Auch die Ursache der Blutungen hätte, wie beide Sachverständigen im Senatstermin bestätigt haben, abgeklärt werden müssen. Gerade weil die Ursachen dieser Blutungsstörungen unterschiedlichster Art sein konnten, waren diese Störungen durch eine Hysteroskopie oder eine Abrasio, so Prof. Dr. (abzuklären. Dem hat Prof. Dr. im Senatstermin ausdrücklich zugestimmt. Dem Senat ist aus anderen Verfahren bekannt, daß eine sofortige vaginale Hysterektomie allenfalls dann vorgenommen werden darf, wenn die Patientin eingehend über diese Verfahrensweise und den Verzicht auf eine Abrasio aufgeklärt worden ist (Urteil vom 24.03.1999 - 3 U 182/98 -). Unstreitig aber hat die Klägerin nicht auf die erforderliche Abklärung mittels Abrasio verzichtet. Hinzu kommt, daß die letzte Blutungsstörung für den 29.05.1992 dokumentiert ist und damit zum Zeitpunkt der Operation am 07.04.1993 fast ein Jahr zurücklag. Weitere Blutungsstörungen sind jedenfalls nicht dokumentiert, obwohl ihre Dokumentation aus medizinischen Gründen erforderlich war.

Nur ergänzend weist der Senat auf die Besonderheit hin, daß dem Beklagten die Angst und die Depressionen der Patientin ausweislich der Dokumentation bekannt waren und daß auch deshalb Zurückhaltung gegenüber der Indikationsfeststellung zur Hysterektomie geboten war.

Der Senat hat davon abgesehen, den Zeugen Dr., der die Klägerin häufig in der gynäkologischen Gemeinschaftspraxis behandelt hat, als Zeugen zu laden. Der Beklagte selbst hat nicht behauptet, daß der Zeuge Dr. die entscheidenden klinischen Beschwerden (Rückenschmerzen und Blutungsstörungen) abgeklärt oder eine solche Abklärung veranlaßt hat. Eine solche Abklärung aber war aus den vorgenannten Gründen vor Durchführung der vaginalen Hysterektomie zwingend erforderlich.

Für die nicht indizierte Utersextirpation, die komplikationslos erfolgt und deren Verlauf komplikationsfrei gewesen ist, so Prof.
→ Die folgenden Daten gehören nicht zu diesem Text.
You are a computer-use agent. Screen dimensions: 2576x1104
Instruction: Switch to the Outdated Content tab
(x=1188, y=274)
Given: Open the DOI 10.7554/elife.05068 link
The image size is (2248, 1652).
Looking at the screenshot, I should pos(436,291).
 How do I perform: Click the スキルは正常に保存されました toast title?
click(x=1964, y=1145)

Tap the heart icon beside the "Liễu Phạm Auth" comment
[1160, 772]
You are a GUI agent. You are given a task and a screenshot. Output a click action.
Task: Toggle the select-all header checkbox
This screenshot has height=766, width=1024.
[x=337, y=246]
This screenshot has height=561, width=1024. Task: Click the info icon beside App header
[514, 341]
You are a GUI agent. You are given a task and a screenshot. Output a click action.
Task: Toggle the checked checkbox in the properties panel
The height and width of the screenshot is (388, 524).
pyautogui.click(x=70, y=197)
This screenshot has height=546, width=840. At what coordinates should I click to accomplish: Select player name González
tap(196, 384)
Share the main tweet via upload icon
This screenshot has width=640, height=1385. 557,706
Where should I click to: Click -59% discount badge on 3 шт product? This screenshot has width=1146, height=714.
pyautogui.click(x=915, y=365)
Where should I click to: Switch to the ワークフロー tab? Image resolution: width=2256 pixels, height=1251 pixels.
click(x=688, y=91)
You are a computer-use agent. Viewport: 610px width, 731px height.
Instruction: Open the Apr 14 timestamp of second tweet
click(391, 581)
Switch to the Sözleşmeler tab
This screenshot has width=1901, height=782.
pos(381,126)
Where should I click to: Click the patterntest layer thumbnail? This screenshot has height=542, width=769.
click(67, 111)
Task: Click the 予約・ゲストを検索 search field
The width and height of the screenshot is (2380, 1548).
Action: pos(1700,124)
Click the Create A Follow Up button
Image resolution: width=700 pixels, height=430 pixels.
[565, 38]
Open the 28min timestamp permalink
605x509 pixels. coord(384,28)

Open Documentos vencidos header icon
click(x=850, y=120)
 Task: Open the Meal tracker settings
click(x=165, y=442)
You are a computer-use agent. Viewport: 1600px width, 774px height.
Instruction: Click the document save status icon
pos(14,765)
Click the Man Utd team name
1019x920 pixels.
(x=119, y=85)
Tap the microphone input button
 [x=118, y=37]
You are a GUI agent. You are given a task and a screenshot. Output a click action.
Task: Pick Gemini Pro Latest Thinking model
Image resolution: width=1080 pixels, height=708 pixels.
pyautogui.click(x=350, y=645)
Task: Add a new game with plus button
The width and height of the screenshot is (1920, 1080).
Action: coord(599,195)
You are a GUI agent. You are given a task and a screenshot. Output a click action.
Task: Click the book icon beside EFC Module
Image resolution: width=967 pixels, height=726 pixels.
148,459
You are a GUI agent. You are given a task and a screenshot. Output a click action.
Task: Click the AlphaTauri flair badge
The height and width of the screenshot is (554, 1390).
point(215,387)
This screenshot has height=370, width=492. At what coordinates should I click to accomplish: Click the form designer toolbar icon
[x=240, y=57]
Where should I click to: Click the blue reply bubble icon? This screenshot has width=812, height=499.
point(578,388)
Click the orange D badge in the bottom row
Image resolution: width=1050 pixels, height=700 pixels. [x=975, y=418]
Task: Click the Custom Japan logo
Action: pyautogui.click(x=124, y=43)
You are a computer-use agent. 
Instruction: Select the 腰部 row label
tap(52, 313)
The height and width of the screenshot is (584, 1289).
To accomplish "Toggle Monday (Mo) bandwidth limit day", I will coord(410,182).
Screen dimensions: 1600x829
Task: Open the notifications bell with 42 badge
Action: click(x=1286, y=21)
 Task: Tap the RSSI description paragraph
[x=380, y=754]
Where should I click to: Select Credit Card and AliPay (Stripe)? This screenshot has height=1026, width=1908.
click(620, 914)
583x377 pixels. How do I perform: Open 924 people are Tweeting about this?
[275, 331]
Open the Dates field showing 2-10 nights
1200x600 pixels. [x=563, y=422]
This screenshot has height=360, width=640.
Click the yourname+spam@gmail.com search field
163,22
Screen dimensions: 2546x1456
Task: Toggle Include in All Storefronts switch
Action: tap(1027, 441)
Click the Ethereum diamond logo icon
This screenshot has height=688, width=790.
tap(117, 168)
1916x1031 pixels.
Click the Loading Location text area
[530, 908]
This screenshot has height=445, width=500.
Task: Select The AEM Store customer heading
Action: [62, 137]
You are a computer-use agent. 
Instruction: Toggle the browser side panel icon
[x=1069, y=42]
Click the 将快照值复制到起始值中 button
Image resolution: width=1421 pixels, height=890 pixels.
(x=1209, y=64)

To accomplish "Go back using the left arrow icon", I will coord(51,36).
Dr., hält der Senat ein Schmerzensgeld von 20.000,00 DM für angemessen und ausreichend. Dabei hat der Senat berücksichtigt, daß ausgedehnte Verwachsungen als Operationsfolge kaum denkbar sind und nur die Möglichkeit besteht, daß - so Prof. Dr. - sich eine Dünndarmschlinge anlegen könnte. Unter Berücksichtigung des Umstandes, daß an die Darlegung der erforderlichen Wahrscheinlichkeit des Eintritts späterer Schadensfolgen nur maßvolle Anforderungen gestellt werden dürfen (vgl. Steffens/Dressier, Arzthaftungsrecht, 8. Aufl. 1999, Rdn. 632 m.w.N.), hat der Senat den Feststellungsantrag für begründet erachtet.

Der Senat hat, obwohl ein wesentlicher Verfahrensfehler im Sinne des § 539 ZPO darin zu sehen ist, daß der gerichtlich bestellte Gutachter Prof. Dr. trotz rechtzeitigen Antrags vom 20.05.1999 (Bl. 164 d.A.) nicht zum Kammertermin geladen worden ist (vgl. Steffen/Dressier Rdn. 589 ff. m.w.N.), von einer Zurückverweisung abgesehen und es gemäß § 540 ZPO für sachdienlich gehalten, in der Sache selbst zu entscheiden.

Die Nebenentscheidungen folgen aus §§ 91 Abs. 1, 708 Nr. 10, 713 ZPO. Die Beschwer des Beklagten übersteigt nicht 60.000, 00 DM.